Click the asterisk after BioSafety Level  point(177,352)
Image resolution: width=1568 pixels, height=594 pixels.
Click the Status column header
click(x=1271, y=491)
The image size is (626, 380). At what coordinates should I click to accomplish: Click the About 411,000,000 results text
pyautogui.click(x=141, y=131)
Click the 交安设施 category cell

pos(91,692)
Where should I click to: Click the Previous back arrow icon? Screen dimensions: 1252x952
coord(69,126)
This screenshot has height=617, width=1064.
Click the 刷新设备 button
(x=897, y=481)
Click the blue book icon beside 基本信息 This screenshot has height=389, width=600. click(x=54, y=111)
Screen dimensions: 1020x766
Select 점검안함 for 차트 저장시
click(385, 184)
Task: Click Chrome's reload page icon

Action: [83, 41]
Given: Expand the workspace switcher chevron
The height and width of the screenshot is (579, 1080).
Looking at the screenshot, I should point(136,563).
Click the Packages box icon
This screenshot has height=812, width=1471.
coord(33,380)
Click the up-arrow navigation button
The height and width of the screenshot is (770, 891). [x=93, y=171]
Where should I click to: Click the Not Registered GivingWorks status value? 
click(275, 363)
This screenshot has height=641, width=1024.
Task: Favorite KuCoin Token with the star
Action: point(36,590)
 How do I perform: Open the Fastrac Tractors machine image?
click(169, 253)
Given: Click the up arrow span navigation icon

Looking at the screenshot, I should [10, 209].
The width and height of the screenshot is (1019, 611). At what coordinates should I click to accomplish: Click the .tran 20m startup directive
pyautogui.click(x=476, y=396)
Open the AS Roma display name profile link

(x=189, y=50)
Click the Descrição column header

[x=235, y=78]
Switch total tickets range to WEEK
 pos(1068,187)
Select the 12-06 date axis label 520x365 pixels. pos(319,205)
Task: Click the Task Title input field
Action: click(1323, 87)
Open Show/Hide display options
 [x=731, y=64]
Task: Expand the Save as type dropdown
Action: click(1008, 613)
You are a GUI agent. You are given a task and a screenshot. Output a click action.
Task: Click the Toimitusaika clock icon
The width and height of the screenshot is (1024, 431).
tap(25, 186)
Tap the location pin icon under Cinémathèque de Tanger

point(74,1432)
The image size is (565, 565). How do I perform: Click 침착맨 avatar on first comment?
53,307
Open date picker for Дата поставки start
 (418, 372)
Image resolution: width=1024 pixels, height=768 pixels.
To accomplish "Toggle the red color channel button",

Enunciado —
Transcreva todos os registros acima, linha por linha, sem nenhuma alteração.

Exercício resolvido —
Click the asterisk after BioSafety Level  point(177,352)
Image resolution: width=1568 pixels, height=594 pixels.
Click the Status column header
click(x=1271, y=491)
The image size is (626, 380). At what coordinates should I click to accomplish: Click the About 411,000,000 results text
pyautogui.click(x=141, y=131)
Click the 交安设施 category cell

pos(91,692)
Where should I click to: Click the Previous back arrow icon? Screen dimensions: 1252x952
coord(69,126)
This screenshot has height=617, width=1064.
Click the 刷新设备 button
(x=897, y=481)
Click the blue book icon beside 基本信息 This screenshot has height=389, width=600. click(x=54, y=111)
Screen dimensions: 1020x766
Select 점검안함 for 차트 저장시
click(385, 184)
Task: Click Chrome's reload page icon

Action: [83, 41]
Given: Expand the workspace switcher chevron
The height and width of the screenshot is (579, 1080).
Looking at the screenshot, I should point(136,563).
Click the Packages box icon
This screenshot has height=812, width=1471.
coord(33,380)
Click the up-arrow navigation button
The height and width of the screenshot is (770, 891). [x=93, y=171]
Where should I click to: Click the Not Registered GivingWorks status value? 
click(275, 363)
This screenshot has height=641, width=1024.
Task: Favorite KuCoin Token with the star
Action: point(36,590)
 How do I perform: Open the Fastrac Tractors machine image?
click(169, 253)
Given: Click the up arrow span navigation icon

Looking at the screenshot, I should [10, 209].
The width and height of the screenshot is (1019, 611). At what coordinates should I click to accomplish: Click the .tran 20m startup directive
pyautogui.click(x=476, y=396)
Open the AS Roma display name profile link

(x=189, y=50)
Click the Descrição column header

[x=235, y=78]
Switch total tickets range to WEEK
 pos(1068,187)
Select the 12-06 date axis label 520x365 pixels. pos(319,205)
Task: Click the Task Title input field
Action: click(1323, 87)
Open Show/Hide display options
 [x=731, y=64]
Task: Expand the Save as type dropdown
Action: click(1008, 613)
You are a GUI agent. You are given a task and a screenshot. Output a click action.
Task: Click the Toimitusaika clock icon
The width and height of the screenshot is (1024, 431).
tap(25, 186)
Tap the location pin icon under Cinémathèque de Tanger

point(74,1432)
The image size is (565, 565). How do I perform: Click 침착맨 avatar on first comment?
53,307
Open date picker for Дата поставки start
 (418, 372)
Image resolution: width=1024 pixels, height=768 pixels.
To accomplish "Toggle the red color channel button",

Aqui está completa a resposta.